If we consider the implications of this initial finding, we can make a conceptual approximation. If we take Hubble’s earliest derived rate (which was significantly different from modern values but conceptually derived the same way) and use it to calculate an age, the result points toward a finite history for the universe. For instance, if one could somehow measure the $H_0$ value today to be roughly $70 \text{ km/s/Mpc}$ , then the inverse of that value ( $1/H_0$ ) gives an age scale of approximately $14$ billion years. This direct link from a spectral measurement (the shift) to a profound statement about cosmic age illustrates the power of Hubble's spectral observations.

# Stretching Space

The interpretation of this spectral redshift was debated, but the conclusion Hubble's observations strongly supported involved the nature of the expansion itself. Initially, the shift was interpreted purely through the classical Doppler effect, implying galaxies were flying away from a central point like shrapnel from an explosion. However, the cosmological interpretation, which is what Hubble’s data strongly suggested, is far stranger: the space between the galaxies is expanding.
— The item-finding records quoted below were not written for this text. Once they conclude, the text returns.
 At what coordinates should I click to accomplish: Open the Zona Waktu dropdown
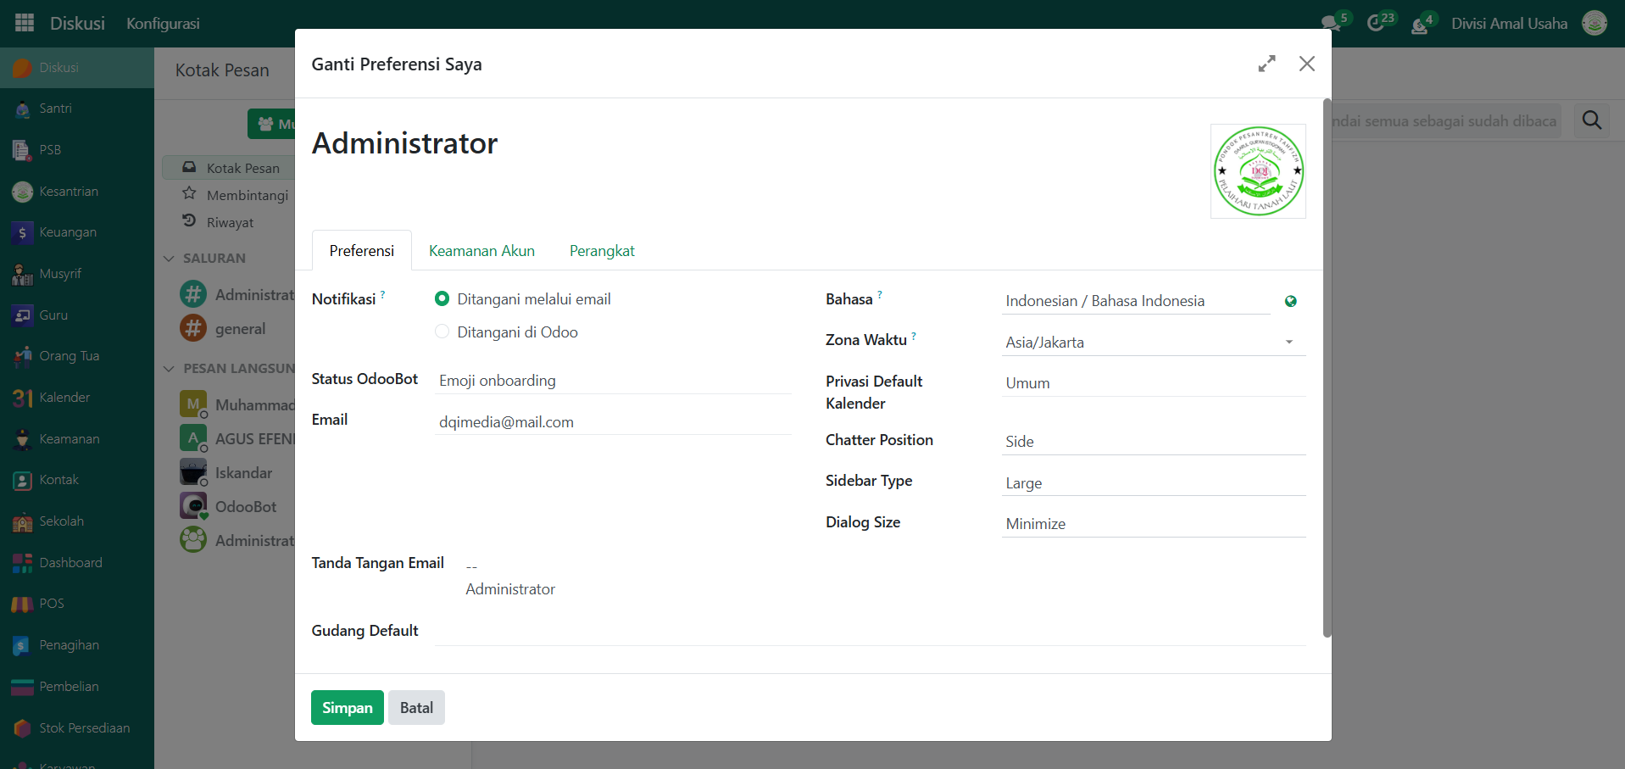pyautogui.click(x=1153, y=343)
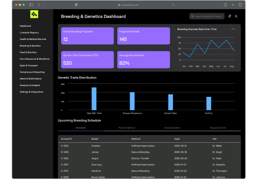Toggle the browser sidebar icon
The image size is (258, 179).
(31, 5)
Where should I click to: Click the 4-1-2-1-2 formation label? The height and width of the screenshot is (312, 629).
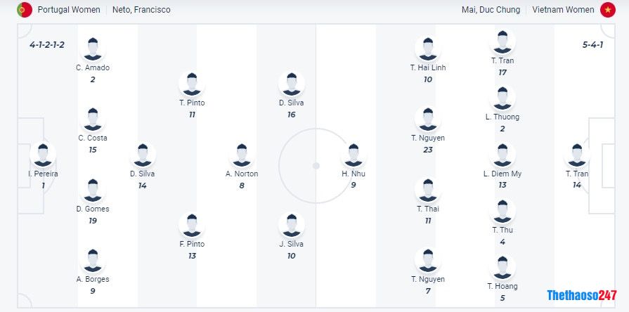[47, 44]
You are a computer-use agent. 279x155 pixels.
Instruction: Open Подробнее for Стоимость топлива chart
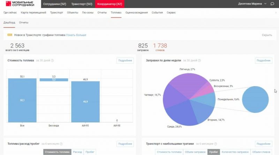125,60
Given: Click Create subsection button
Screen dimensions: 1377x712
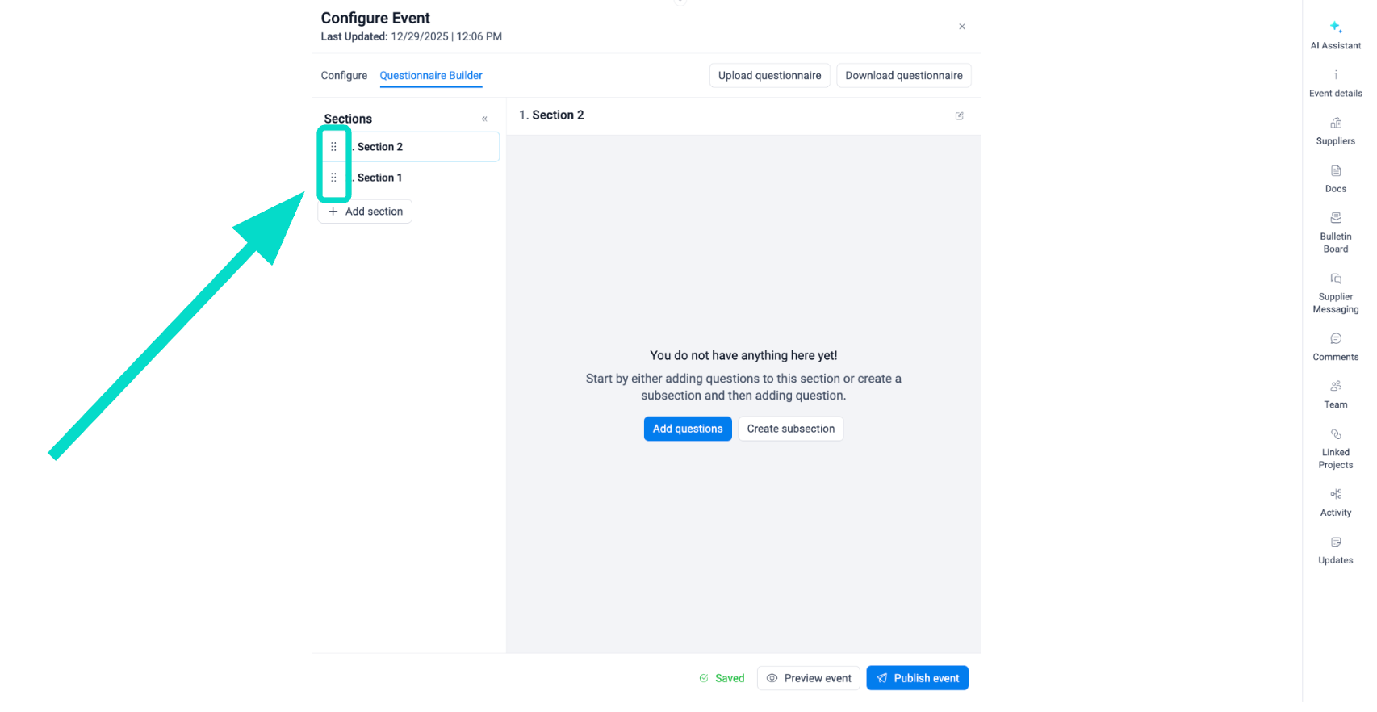Looking at the screenshot, I should tap(790, 429).
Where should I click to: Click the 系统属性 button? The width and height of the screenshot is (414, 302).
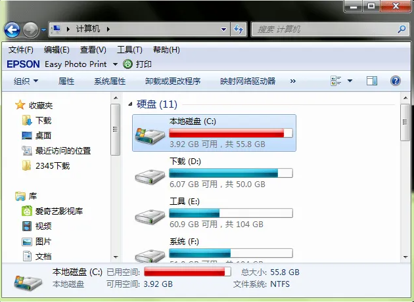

This means that the light emitted by a distant galaxy is stretched while traveling across the expanding intervening space. The photons themselves are not gaining energy; rather, the distance they have to travel increases while they are in transit, causing their wavelength to elongate toward the red end of the spectrum. This is fundamentally different from a source moving through stationary space. The distinction matters greatly because if it were merely Doppler motion, the universe would still have a center point (where everything flew away from). Since the expansion is a stretching of space itself, every observer in any galaxy would see all other galaxies receding, without any unique central point.

# Cosmic Scale

Hubble’s observation about the spectrum allowed astronomers to transform the faint smudge in the eyepiece into a quantifiable distance marker. By measuring the redshift, one can accurately determine how far away an object is and, consequently, how far back in time one is looking. A large redshift means the light has been stretched significantly, implying a great distance and a longer travel time.

The initial findings spurred the development of more precise techniques to measure $H_0$ and refine our understanding of cosmic expansion history. Later telescopes and instruments, building upon Hubble’s foundation of spectroscopy, have pushed this science into the realm of dark energy—the mysterious force currently accelerating this expansion—by observing extremely distant galaxies whose redshifts are even more pronounced than what Hubble first found. Hubble noticed the spectral fingerprint of motion; modern astronomy seeks to understand the cause of the acceleration behind that motion.